I found it very easy, because they wanted you to conceptualize, and to think, and not just to memorize. I had a good time. I enjoyed it. I could get done what I needed to do. I actually started doing research, because I had additional spare time, and I also had time during those years to learn to fly. I got my pilot's license and traveled around and did a lot of scuba diving and so forth. So I had a great time.
Spare time? You were going to class during the day, and we've read that you used to work in the research lab from 11:00 at night to 3:00 or 4:00 in the morning!
Keith Black: Right.
What kind of life was that? How did you manage that?
Keith Black: It's play.
In medical school, you're required to memorize a body of facts. You go to gross anatomy, and you learn what muscles attach where and what goes where. You memorize it. When you go into the research lab you're creating new knowledge, and it was play for me. It was like doing art, or writing poetry, or painting on a canvas. So it wasn't work. When I was in the research lab from 2:00 to 4:00 o'clock in the morning, it wasn't work for me. It was play. It's what I enjoyed doing. Now for someone that didn't like research it would be really hard work, but for someone who enjoyed it, it was fun.

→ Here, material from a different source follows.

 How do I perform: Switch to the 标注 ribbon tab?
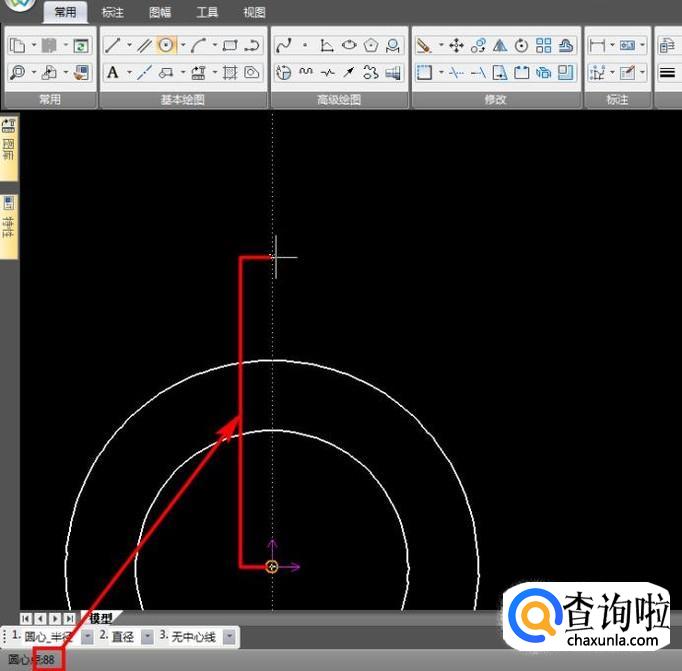tap(113, 13)
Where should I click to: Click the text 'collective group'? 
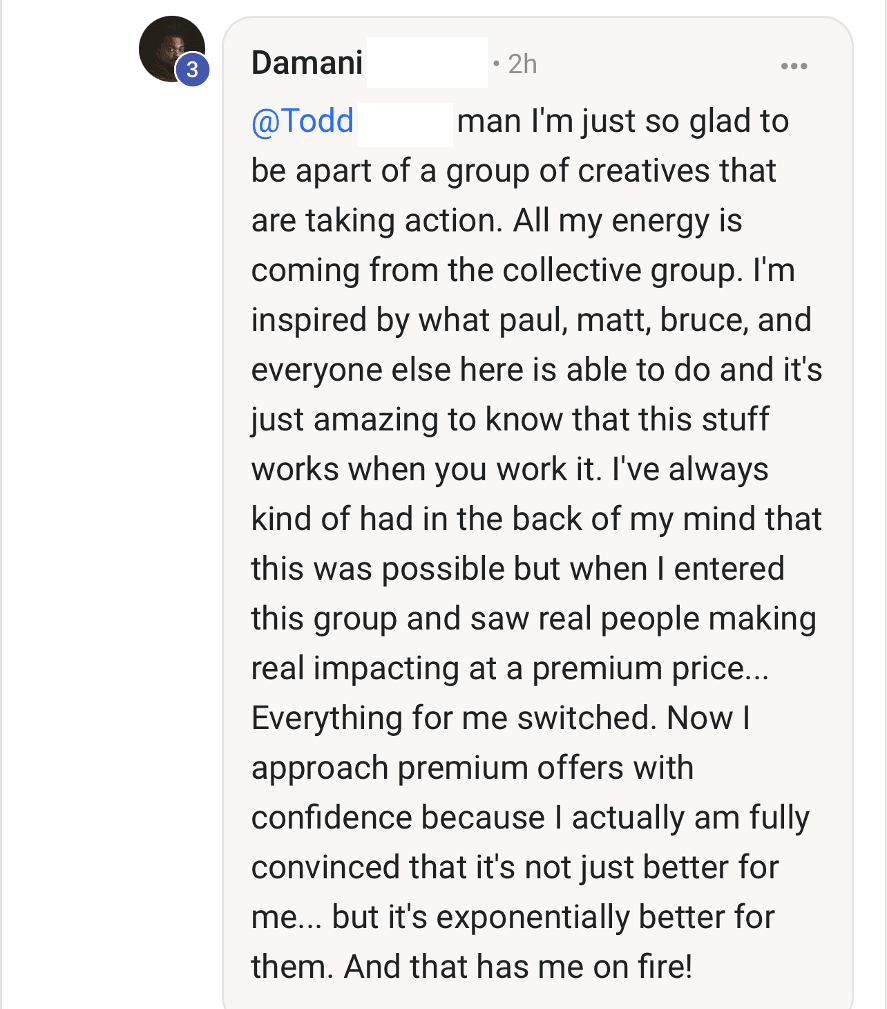coord(619,270)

Was that an important early lesson, that memorization isn't enough? That you have to be creative. You have to be imaginative.
Keith Black: I think it depends on what you want to do.
If you are an infrastructure person, and if what is required of you is to just sort of give back the facts, then it may not be important to be creative. You certainly don't have to be creative to be a good doctor. In fact, you don't necessarily want a doctor that's sort of creating as he goes. You want a doctor who is going to sort of follow the cookbook. There's a big difference between being a doctor and being a scientist, but being a good scientist is all about creativity. I mean it's all about creating what we don't know, so that the creative aspect of it really becomes critical. But in addition to being creative -- I mean it's not enough to be creative. You have to sort of be creative, and you have to figure out how you're going to prove what your creative concept is, which is different from an artist. An artist can just paint and say, "Here, go out and interpret it." A scientist has to create and then prove that his concepts are correct, and have the discipline to do that. And then, after he proves his concepts are correct, he then has to go out and communicate to the rest of the world what he has proven, because if he keeps it to himself then it's not a discovery.
Let's talk about your early years. Where did you grow up? Was that in Cleveland, Ohio or Alabama, or both?
Keith Black: Both. In the early years, Alabama; later years, Cleveland. I was born in Tuskegee. I grew up in Auburn, Alabama until I was ten and my family moved to Cleveland. So I spent essentially from ten years until 17, when I went to college, in Cleveland.
What was it like for you as a young boy growing up in Alabama?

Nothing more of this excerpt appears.